## Information given
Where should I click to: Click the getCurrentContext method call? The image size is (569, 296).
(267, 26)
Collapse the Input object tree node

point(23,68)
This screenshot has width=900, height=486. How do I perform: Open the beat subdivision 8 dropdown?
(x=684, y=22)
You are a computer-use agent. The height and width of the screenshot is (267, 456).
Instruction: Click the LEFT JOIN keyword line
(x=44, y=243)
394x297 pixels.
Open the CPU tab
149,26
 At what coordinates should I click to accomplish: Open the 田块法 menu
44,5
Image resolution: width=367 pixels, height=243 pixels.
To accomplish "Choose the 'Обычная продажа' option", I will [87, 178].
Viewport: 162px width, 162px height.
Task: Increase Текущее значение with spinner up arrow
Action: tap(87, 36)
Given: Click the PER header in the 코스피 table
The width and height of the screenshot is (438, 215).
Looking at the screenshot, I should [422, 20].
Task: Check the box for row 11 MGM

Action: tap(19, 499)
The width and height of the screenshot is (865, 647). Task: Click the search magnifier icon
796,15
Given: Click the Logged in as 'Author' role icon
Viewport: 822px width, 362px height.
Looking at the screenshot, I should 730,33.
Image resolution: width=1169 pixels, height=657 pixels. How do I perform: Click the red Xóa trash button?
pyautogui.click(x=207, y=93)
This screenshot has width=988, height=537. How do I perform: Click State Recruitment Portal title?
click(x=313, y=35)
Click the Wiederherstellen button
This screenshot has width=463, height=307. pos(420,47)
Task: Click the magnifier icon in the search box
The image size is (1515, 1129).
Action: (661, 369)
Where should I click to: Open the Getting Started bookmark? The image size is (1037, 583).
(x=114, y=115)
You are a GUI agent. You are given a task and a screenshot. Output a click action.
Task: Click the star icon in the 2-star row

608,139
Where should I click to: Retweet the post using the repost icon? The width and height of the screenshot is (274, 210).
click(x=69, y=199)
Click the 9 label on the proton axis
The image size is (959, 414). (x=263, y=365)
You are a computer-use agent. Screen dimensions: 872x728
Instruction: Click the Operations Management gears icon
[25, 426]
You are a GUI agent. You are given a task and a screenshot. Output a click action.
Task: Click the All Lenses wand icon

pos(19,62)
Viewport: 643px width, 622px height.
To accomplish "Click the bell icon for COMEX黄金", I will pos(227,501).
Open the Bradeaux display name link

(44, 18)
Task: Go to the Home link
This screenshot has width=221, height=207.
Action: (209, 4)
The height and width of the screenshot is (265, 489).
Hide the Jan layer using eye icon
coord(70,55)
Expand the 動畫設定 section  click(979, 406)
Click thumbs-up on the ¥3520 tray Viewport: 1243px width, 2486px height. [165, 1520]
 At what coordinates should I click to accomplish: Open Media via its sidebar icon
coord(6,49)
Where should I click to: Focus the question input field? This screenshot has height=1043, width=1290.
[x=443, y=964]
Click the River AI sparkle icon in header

## Task item
Exactly the lines running from the top of the records to the line that contains "Given: Click the PER header in the 코스피 table", inclusive, must be set down, and nothing more.

## Solution
Where should I click to: Click the getCurrentContext method call? The image size is (569, 296).
(267, 26)
Collapse the Input object tree node

point(23,68)
This screenshot has width=900, height=486. How do I perform: Open the beat subdivision 8 dropdown?
(x=684, y=22)
You are a computer-use agent. The height and width of the screenshot is (267, 456).
Instruction: Click the LEFT JOIN keyword line
(x=44, y=243)
394x297 pixels.
Open the CPU tab
149,26
 At what coordinates should I click to accomplish: Open the 田块法 menu
44,5
Image resolution: width=367 pixels, height=243 pixels.
To accomplish "Choose the 'Обычная продажа' option", I will [87, 178].
Viewport: 162px width, 162px height.
Task: Increase Текущее значение with spinner up arrow
Action: tap(87, 36)
Given: Click the PER header in the 코스피 table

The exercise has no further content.